---- ENTRIES PROVIDED
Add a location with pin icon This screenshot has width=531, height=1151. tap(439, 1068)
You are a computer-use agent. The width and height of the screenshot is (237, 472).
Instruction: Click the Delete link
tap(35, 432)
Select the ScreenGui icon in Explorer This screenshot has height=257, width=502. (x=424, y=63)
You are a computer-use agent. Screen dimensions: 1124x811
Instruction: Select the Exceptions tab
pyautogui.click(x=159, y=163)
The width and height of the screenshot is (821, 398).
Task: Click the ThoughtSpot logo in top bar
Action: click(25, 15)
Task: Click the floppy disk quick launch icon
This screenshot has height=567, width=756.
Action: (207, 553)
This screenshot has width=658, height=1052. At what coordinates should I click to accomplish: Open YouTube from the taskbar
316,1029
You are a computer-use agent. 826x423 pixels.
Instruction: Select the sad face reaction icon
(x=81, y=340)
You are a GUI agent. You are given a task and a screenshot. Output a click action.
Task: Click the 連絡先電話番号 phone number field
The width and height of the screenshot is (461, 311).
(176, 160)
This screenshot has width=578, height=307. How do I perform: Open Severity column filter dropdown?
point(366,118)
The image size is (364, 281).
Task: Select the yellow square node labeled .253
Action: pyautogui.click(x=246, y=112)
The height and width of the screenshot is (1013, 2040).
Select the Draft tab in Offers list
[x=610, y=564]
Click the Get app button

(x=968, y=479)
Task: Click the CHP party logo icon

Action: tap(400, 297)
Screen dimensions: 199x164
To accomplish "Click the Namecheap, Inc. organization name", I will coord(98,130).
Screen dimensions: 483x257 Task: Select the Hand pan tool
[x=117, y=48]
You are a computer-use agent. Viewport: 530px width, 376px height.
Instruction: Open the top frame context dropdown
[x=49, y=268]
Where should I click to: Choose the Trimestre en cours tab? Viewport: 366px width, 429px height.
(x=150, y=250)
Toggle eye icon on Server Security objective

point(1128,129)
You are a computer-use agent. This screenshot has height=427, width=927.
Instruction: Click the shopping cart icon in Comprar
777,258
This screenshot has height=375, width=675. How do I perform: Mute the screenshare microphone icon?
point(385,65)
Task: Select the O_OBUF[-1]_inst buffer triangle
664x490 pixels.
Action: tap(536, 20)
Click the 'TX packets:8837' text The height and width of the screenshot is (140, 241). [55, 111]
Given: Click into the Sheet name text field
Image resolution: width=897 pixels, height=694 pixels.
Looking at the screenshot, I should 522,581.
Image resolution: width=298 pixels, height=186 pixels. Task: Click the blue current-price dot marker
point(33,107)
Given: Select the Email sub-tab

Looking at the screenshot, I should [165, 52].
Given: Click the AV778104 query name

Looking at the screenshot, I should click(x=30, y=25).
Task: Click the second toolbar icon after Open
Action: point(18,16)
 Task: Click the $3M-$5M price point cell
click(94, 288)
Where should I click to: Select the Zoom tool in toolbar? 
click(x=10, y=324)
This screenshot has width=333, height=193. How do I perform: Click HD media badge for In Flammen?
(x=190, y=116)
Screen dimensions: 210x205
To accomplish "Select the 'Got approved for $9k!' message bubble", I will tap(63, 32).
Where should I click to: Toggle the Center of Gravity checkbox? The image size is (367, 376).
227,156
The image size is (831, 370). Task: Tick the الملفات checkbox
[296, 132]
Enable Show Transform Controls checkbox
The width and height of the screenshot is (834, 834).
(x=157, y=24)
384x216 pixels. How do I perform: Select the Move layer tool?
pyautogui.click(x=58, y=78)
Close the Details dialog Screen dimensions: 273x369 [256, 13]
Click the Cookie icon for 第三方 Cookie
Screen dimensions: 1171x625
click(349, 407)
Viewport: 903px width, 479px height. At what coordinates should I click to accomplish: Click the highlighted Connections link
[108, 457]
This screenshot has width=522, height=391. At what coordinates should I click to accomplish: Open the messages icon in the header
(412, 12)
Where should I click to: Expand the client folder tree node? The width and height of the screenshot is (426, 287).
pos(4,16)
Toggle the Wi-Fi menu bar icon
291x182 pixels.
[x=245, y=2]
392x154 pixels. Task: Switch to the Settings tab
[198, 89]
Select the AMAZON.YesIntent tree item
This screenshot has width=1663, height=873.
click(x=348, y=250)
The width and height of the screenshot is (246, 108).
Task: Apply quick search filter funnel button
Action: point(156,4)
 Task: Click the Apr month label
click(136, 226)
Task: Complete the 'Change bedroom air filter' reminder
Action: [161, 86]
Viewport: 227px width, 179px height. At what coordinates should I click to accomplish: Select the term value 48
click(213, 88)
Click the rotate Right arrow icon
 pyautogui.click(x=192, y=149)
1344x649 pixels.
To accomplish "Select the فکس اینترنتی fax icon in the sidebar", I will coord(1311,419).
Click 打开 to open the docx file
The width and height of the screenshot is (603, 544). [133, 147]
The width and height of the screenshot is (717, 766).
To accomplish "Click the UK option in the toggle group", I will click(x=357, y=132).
--------
## TASK STATEMENT:
Copy the material above exactly. Include every line.

## SOLUTION TO THIS EXERCISE:
Add a location with pin icon This screenshot has width=531, height=1151. tap(439, 1068)
You are a computer-use agent. The width and height of the screenshot is (237, 472).
Instruction: Click the Delete link
tap(35, 432)
Select the ScreenGui icon in Explorer This screenshot has height=257, width=502. (x=424, y=63)
You are a computer-use agent. Screen dimensions: 1124x811
Instruction: Select the Exceptions tab
pyautogui.click(x=159, y=163)
The width and height of the screenshot is (821, 398).
Task: Click the ThoughtSpot logo in top bar
Action: click(25, 15)
Task: Click the floppy disk quick launch icon
This screenshot has height=567, width=756.
Action: (207, 553)
This screenshot has width=658, height=1052. At what coordinates should I click to accomplish: Open YouTube from the taskbar
316,1029
You are a computer-use agent. 826x423 pixels.
Instruction: Select the sad face reaction icon
(x=81, y=340)
You are a GUI agent. You are given a task and a screenshot. Output a click action.
Task: Click the 連絡先電話番号 phone number field
The width and height of the screenshot is (461, 311).
(176, 160)
This screenshot has width=578, height=307. How do I perform: Open Severity column filter dropdown?
point(366,118)
The image size is (364, 281).
Task: Select the yellow square node labeled .253
Action: pyautogui.click(x=246, y=112)
The height and width of the screenshot is (1013, 2040).
Select the Draft tab in Offers list
[x=610, y=564]
Click the Get app button

(x=968, y=479)
Task: Click the CHP party logo icon

Action: tap(400, 297)
Screen dimensions: 199x164
To accomplish "Click the Namecheap, Inc. organization name", I will coord(98,130).
Screen dimensions: 483x257 Task: Select the Hand pan tool
[x=117, y=48]
You are a computer-use agent. Viewport: 530px width, 376px height.
Instruction: Open the top frame context dropdown
[x=49, y=268]
Where should I click to: Choose the Trimestre en cours tab? Viewport: 366px width, 429px height.
(x=150, y=250)
Toggle eye icon on Server Security objective

point(1128,129)
You are a computer-use agent. This screenshot has height=427, width=927.
Instruction: Click the shopping cart icon in Comprar
777,258
This screenshot has height=375, width=675. How do I perform: Mute the screenshare microphone icon?
point(385,65)
Task: Select the O_OBUF[-1]_inst buffer triangle
664x490 pixels.
Action: tap(536, 20)
Click the 'TX packets:8837' text The height and width of the screenshot is (140, 241). [55, 111]
Given: Click into the Sheet name text field
Image resolution: width=897 pixels, height=694 pixels.
Looking at the screenshot, I should 522,581.
Image resolution: width=298 pixels, height=186 pixels. Task: Click the blue current-price dot marker
point(33,107)
Given: Select the Email sub-tab

Looking at the screenshot, I should [165, 52].
Given: Click the AV778104 query name

Looking at the screenshot, I should click(x=30, y=25).
Task: Click the second toolbar icon after Open
Action: point(18,16)
 Task: Click the $3M-$5M price point cell
click(94, 288)
Where should I click to: Select the Zoom tool in toolbar? 
click(x=10, y=324)
This screenshot has width=333, height=193. How do I perform: Click HD media badge for In Flammen?
(x=190, y=116)
Screen dimensions: 210x205
To accomplish "Select the 'Got approved for $9k!' message bubble", I will tap(63, 32).
Where should I click to: Toggle the Center of Gravity checkbox? The image size is (367, 376).
227,156
The image size is (831, 370). Task: Tick the الملفات checkbox
[296, 132]
Enable Show Transform Controls checkbox
The width and height of the screenshot is (834, 834).
(x=157, y=24)
384x216 pixels. How do I perform: Select the Move layer tool?
pyautogui.click(x=58, y=78)
Close the Details dialog Screen dimensions: 273x369 [256, 13]
Click the Cookie icon for 第三方 Cookie
Screen dimensions: 1171x625
click(349, 407)
Viewport: 903px width, 479px height. At what coordinates should I click to accomplish: Click the highlighted Connections link
[108, 457]
This screenshot has width=522, height=391. At what coordinates should I click to accomplish: Open the messages icon in the header
(412, 12)
Where should I click to: Expand the client folder tree node? The width and height of the screenshot is (426, 287).
pos(4,16)
Toggle the Wi-Fi menu bar icon
291x182 pixels.
[x=245, y=2]
392x154 pixels. Task: Switch to the Settings tab
[198, 89]
Select the AMAZON.YesIntent tree item
This screenshot has width=1663, height=873.
click(x=348, y=250)
The width and height of the screenshot is (246, 108).
Task: Apply quick search filter funnel button
Action: point(156,4)
 Task: Click the Apr month label
click(136, 226)
Task: Complete the 'Change bedroom air filter' reminder
Action: [161, 86]
Viewport: 227px width, 179px height. At what coordinates should I click to accomplish: Select the term value 48
click(213, 88)
Click the rotate Right arrow icon
 pyautogui.click(x=192, y=149)
1344x649 pixels.
To accomplish "Select the فکس اینترنتی fax icon in the sidebar", I will coord(1311,419).
Click 打开 to open the docx file
The width and height of the screenshot is (603, 544). [133, 147]
The width and height of the screenshot is (717, 766).
To accomplish "Click the UK option in the toggle group", I will click(x=357, y=132).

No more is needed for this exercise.